Nous avons établi une liste de symptômes pouvant être associés à la maladie de Lyme : fièvres, suées nocturnes, malaises, ganglions lymphatiques enflés... Les associations de patients ont insisté pour que nous incluions les confusions mentales. En revanche, nous avons refusé les définitions arbitraires de symptomatologie, comme l'arthrite inflammatoire ou les symptômes cardiaques ou oculaires.

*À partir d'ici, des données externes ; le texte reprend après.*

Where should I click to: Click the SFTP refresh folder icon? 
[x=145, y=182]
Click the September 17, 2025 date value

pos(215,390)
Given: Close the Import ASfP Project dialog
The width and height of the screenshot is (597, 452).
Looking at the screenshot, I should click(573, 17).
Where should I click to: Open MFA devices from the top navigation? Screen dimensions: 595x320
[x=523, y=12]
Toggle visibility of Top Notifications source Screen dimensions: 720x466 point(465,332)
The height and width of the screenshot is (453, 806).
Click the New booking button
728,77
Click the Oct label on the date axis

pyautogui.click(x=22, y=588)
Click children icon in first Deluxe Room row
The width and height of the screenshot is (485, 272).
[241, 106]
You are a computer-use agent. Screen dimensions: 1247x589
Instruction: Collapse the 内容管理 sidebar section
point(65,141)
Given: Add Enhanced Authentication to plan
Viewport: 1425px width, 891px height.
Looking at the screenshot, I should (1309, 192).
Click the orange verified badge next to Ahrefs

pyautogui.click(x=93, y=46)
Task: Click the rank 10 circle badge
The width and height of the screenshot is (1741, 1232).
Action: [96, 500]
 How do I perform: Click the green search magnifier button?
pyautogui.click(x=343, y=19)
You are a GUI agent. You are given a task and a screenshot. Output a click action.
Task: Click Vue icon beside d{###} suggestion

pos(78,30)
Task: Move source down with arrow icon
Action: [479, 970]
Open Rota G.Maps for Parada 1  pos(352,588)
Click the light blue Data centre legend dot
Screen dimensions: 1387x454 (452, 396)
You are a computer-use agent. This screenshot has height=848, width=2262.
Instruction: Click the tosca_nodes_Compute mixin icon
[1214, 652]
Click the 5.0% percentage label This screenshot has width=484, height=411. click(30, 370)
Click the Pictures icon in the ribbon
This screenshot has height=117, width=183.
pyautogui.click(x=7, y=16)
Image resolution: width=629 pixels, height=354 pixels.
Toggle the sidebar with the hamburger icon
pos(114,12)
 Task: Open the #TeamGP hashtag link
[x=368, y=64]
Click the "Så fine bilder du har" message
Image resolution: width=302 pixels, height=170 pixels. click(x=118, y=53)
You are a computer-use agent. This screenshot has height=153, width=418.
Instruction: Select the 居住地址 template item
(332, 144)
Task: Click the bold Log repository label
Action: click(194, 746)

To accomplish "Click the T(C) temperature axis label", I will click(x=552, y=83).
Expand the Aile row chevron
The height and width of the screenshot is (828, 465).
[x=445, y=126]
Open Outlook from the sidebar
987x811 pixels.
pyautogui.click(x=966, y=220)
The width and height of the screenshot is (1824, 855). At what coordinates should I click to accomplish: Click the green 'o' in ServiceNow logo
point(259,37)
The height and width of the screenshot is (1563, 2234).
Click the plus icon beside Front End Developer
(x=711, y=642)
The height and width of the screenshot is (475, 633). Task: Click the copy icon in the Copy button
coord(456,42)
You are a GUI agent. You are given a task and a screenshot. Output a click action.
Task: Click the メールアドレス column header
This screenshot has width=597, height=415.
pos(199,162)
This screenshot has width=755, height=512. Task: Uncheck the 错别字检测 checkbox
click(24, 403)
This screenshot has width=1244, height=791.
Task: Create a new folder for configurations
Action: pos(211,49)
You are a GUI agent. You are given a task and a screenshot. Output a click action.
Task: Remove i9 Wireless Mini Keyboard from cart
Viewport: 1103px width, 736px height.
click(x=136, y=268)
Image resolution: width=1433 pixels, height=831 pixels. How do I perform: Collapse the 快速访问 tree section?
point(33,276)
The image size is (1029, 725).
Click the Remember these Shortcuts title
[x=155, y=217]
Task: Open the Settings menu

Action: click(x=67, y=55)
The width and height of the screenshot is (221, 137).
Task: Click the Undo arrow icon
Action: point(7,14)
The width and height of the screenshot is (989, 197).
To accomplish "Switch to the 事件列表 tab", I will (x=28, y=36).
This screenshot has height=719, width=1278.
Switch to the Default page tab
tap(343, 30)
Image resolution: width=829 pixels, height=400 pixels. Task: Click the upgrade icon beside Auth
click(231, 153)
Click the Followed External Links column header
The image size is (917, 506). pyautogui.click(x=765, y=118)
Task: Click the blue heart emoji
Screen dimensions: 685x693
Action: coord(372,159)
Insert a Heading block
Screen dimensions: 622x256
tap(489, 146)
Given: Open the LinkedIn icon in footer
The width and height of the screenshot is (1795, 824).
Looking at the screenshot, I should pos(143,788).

Les groupes de pression sur la maladie de Lyme voudraient que nous ouvrions des centres dédiés à la maladie de Lyme. Ce serait une folie, car la plupart des patients qui ont des symptômes qui perdurent ne sont pas porteurs de cette maladie. Les médecins doivent faire preuve d'écoute et d'empathie. En tant que pédiatre, je reçois quotidiennement des parents qui sont convaincus que leurs enfants ont la maladie de Lyme. Il faut discuter avec eux et leur démontrer que c'est peut-être le cas, mais que ce n'est pas certain. Si les symptômes persistent après le traitement, il faut chercher ailleurs. Quelle que soit l'infection du système immunitaire, il faut la traiter et le rétablissement peut prendre du temps. C'est pourquoi je suis hostile à l'idée de créer des centres spécifiques dédiés à la maladie de Lyme. Les malades ont avant tout besoin de l'écoute des médecins. Lorsque les tests sont négatifs, il ne faut pas faire comme aux États-Unis où l'on renvoie le patient en lui disant qu'il n'a pas la maladie de Lyme. Au Royaume-Uni, des médecins travaillent avec des équipes pluridisciplinaires pour soigner les malades qui présentent des syndromes post-infectieux. C'est pourquoi il faudrait créer des cliniques multidisciplinaires pour les patients qui présentent des symptômes à long terme, même s'il est impossible d'en déterminer la cause exacte.